Task brief
Each line below that includes the word "agent" is to be reported.

Information supplied
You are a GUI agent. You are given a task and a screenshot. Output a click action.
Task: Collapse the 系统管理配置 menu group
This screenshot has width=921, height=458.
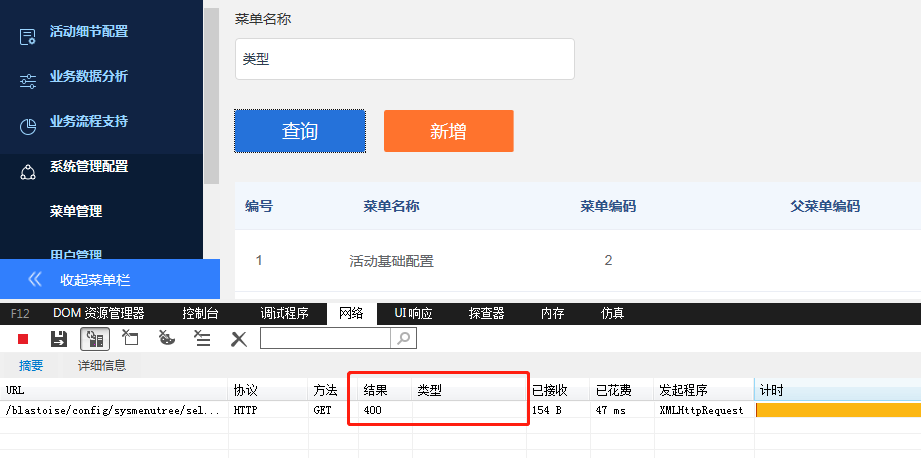coord(88,167)
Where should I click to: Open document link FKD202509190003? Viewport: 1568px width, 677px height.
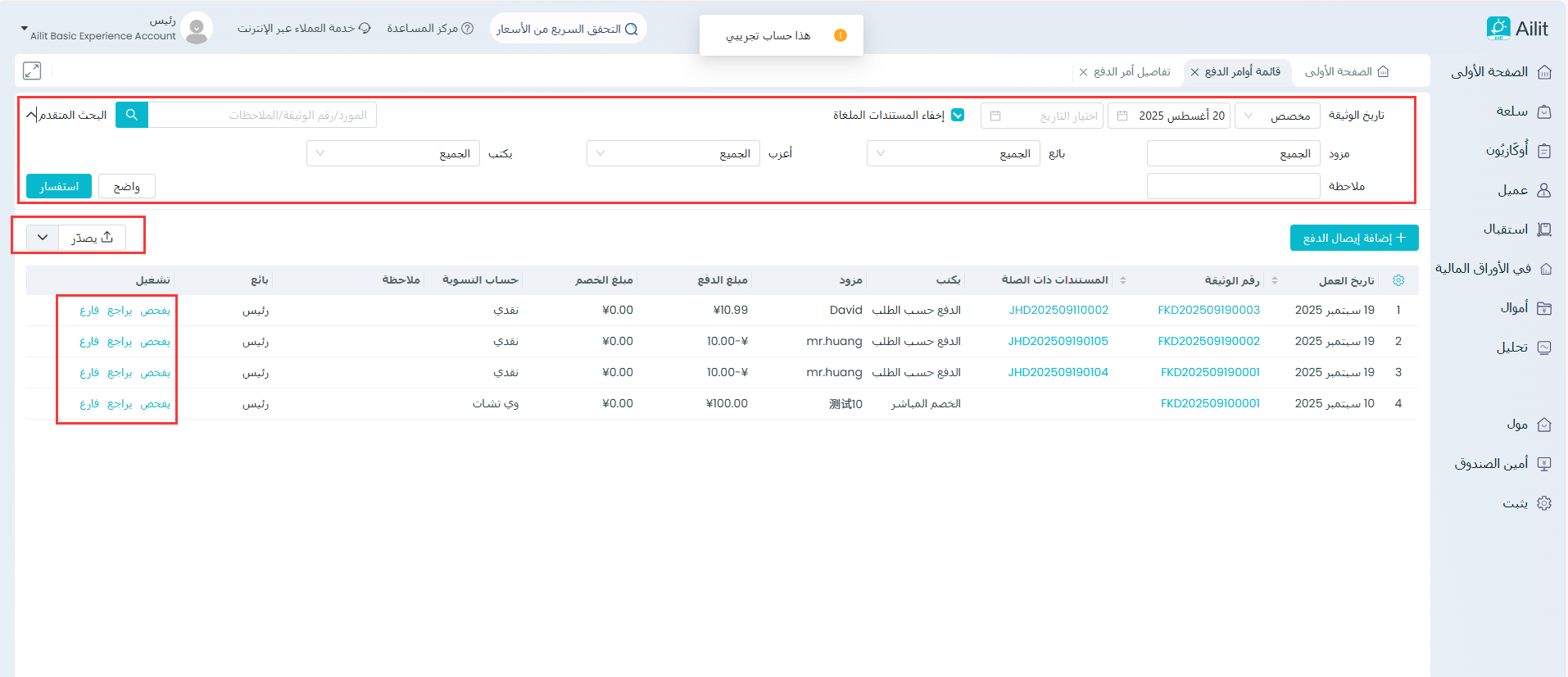point(1208,311)
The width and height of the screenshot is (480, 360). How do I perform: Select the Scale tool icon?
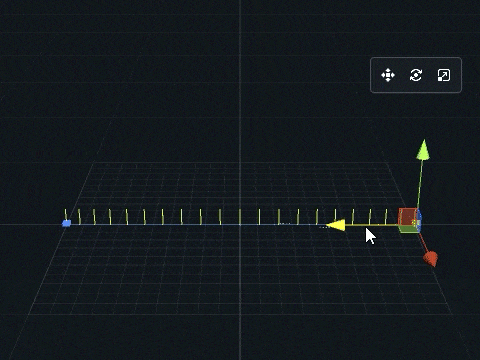point(444,75)
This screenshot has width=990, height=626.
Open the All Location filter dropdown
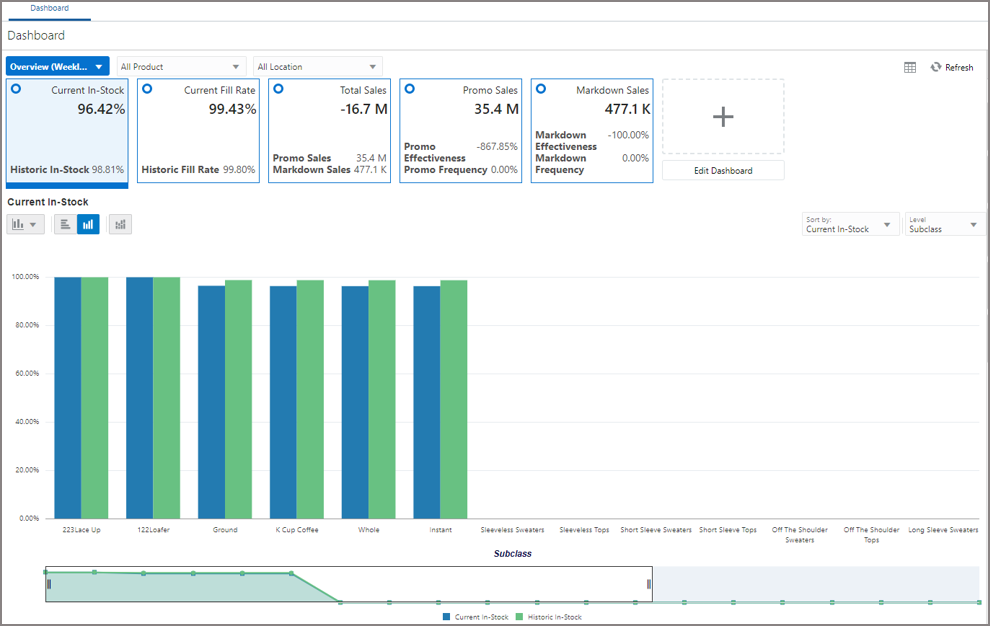pos(317,65)
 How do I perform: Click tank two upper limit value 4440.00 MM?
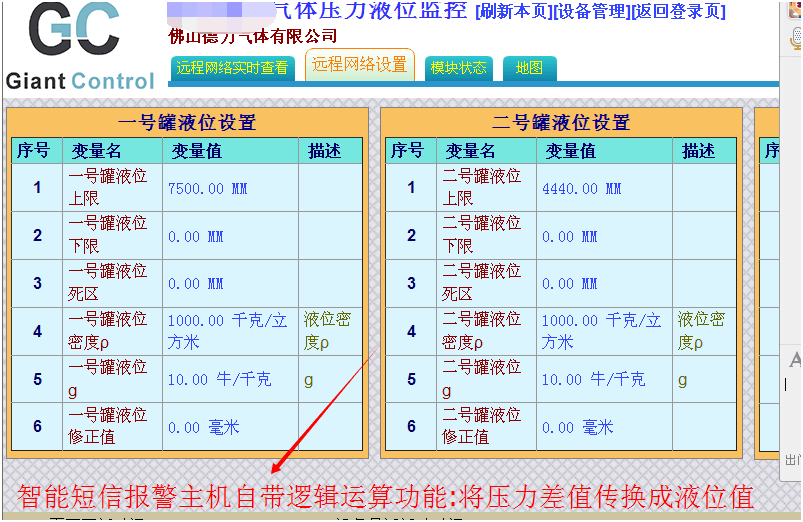[581, 188]
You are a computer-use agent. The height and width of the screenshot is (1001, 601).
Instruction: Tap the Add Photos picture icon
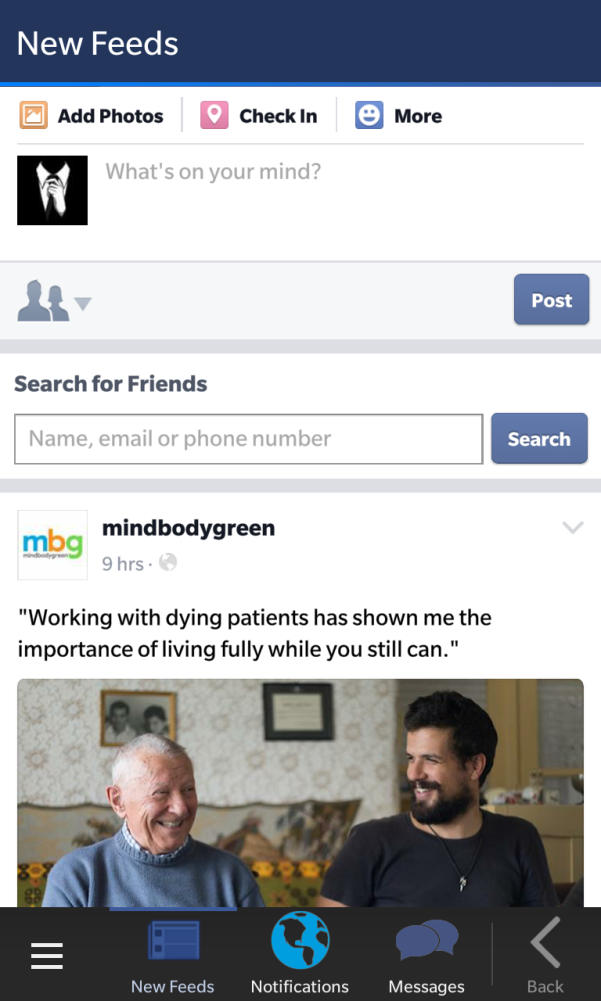(x=33, y=116)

Answer for the task
You are a GUI agent. You are given a task and a screenshot. Output a click action.
You are a computer-use agent. The height and width of the screenshot is (1001, 601).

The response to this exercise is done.